What about our lives as a whole? How often do we hold up our desires and loves, our actions and attitudes, and examine them? How many of us live an unexamined life, just doing what everyone else does, or just going through the motions? In Plato’s Apology Socrates famously says, “The unexamined life is not worth living.” Almost all of us have taken some sort of exam, but have we stopped to examine our life as a whole?
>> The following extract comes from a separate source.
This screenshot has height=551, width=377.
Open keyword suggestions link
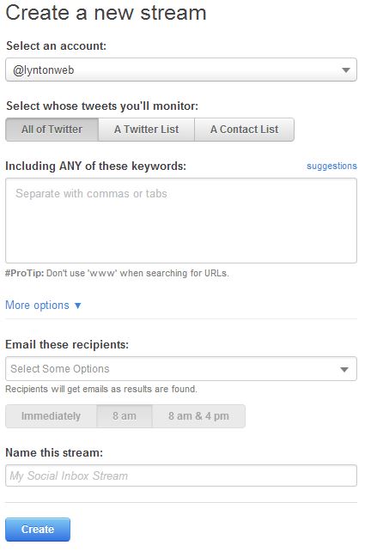point(331,166)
Psalm 1, and really the entire book of Psalms, calls us to examine our lives in light of the most foundational truths of the world, so we can become steadfast and flourishing people. In fact, the psalm, and the Psalter, examine us under three headings: a choice, a chance, and a change.

1 Blessed is the man

who walks not in the counsel of the wicked,

nor stands in the way of sinners,

nor sits in the seat of scoffers;

2 but his delight is in the law of the Lord,

and on his law he meditates day and night.

3 He is like a tree

planted by streams of water

that yields its fruit in its season,

and its leaf does not wither.

In all that he does, he prospers.

4 The wicked are not so,

but are like chaff that the wind drives away.

5 Therefore the wicked will not stand in the judgment,

nor sinners in the congregation of the righteous;

6 for the Lord knows the way of the righteous,

but the way of the wicked will perish.

First, a choice. The six verses of this psalm divide rather neatly into two halves. Verses 1–3 speak of the way of the righteous, while verses 4–6 cover the way of the wicked. The writer presents these two paths in words that paint a picture of flourishing down one path and perishing down the other. What sounds better to you? Flourishing or perishing?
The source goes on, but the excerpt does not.